═══ Data shown ═══

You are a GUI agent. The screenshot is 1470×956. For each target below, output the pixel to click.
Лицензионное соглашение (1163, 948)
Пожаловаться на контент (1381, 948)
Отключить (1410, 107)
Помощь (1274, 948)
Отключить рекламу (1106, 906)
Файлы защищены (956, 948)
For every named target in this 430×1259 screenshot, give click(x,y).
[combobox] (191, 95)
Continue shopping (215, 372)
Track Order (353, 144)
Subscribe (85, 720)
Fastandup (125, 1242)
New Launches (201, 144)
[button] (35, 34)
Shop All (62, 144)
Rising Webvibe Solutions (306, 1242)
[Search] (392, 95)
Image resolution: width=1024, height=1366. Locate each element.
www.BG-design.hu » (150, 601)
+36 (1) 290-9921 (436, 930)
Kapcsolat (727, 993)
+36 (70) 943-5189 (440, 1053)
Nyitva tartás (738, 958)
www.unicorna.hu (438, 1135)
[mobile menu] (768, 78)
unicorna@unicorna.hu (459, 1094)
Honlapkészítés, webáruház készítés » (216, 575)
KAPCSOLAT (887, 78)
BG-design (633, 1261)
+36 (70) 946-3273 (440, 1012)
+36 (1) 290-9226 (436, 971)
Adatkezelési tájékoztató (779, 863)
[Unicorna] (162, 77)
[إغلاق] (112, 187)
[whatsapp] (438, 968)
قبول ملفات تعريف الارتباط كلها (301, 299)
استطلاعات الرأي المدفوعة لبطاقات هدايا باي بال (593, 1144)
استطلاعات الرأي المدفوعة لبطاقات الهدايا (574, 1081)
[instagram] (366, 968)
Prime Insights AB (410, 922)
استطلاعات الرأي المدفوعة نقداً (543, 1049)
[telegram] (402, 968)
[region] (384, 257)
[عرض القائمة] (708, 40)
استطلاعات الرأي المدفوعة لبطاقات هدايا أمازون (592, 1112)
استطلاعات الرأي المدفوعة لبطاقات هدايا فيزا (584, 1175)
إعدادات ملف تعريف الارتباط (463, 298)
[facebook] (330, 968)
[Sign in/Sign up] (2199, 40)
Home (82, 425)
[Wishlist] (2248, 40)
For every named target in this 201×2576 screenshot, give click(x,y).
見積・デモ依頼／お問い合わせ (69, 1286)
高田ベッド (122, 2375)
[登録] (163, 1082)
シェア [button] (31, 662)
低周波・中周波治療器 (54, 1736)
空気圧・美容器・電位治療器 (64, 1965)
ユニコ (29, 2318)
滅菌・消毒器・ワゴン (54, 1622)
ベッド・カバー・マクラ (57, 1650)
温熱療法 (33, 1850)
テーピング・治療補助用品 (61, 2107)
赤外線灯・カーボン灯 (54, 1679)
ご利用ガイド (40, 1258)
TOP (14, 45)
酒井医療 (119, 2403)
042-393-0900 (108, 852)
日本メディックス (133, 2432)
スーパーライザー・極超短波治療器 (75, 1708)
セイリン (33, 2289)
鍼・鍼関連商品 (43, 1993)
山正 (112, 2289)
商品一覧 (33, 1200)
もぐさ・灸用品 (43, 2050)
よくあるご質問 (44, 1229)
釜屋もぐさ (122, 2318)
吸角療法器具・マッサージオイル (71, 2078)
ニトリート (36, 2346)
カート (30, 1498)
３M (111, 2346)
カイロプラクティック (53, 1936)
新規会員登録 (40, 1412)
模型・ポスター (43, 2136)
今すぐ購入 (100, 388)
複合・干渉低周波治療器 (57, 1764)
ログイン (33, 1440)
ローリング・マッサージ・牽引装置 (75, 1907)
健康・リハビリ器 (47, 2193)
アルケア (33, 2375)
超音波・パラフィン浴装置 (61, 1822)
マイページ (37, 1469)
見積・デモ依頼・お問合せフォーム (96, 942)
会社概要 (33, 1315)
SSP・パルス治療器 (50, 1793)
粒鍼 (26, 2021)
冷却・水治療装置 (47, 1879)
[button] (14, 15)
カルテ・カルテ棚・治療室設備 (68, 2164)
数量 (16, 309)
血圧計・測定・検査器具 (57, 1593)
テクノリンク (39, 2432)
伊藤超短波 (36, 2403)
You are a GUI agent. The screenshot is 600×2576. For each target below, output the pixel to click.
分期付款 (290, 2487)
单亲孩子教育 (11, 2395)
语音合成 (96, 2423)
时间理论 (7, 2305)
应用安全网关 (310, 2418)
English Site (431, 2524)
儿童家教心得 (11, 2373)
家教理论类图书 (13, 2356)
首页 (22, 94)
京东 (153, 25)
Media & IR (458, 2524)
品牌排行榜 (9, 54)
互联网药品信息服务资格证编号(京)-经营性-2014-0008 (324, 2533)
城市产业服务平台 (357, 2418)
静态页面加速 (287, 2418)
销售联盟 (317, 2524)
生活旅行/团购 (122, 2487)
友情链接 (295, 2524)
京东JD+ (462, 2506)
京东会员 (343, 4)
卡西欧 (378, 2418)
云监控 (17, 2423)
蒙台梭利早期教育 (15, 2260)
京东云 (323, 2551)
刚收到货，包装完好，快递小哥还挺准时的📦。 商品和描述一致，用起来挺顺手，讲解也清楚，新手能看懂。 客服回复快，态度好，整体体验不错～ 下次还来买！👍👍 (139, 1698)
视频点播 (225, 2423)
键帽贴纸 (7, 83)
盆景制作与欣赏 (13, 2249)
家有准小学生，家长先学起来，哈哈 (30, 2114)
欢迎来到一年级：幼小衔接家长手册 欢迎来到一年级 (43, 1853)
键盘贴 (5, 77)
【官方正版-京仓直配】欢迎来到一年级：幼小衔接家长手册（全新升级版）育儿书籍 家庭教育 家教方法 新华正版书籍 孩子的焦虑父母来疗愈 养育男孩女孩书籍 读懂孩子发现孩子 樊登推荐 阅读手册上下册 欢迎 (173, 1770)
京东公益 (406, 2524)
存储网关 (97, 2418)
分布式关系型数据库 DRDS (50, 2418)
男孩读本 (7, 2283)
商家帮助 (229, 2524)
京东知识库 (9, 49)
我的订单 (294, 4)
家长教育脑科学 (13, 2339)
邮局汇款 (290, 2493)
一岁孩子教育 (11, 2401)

═══

> _What is needed_
Would you please copy exactly the part of the entries above that begins at the line containing "アルケア (33, 2375)" and ends at the line containing "应用安全网关 (310, 2418)", both lines included?

> _Answer for this exercise_
アルケア (33, 2375)
超音波・パラフィン浴装置 (61, 1822)
マイページ (37, 1469)
見積・デモ依頼・お問合せフォーム (96, 942)
会社概要 (33, 1315)
SSP・パルス治療器 (50, 1793)
粒鍼 (26, 2021)
冷却・水治療装置 (47, 1879)
[button] (14, 15)
カルテ・カルテ棚・治療室設備 (68, 2164)
数量 (16, 309)
血圧計・測定・検査器具 (57, 1593)
テクノリンク (39, 2432)
伊藤超短波 (36, 2403)
You are a GUI agent. The screenshot is 600×2576. For each target below, output the pixel to click.
分期付款 (290, 2487)
单亲孩子教育 (11, 2395)
语音合成 (96, 2423)
时间理论 (7, 2305)
应用安全网关 (310, 2418)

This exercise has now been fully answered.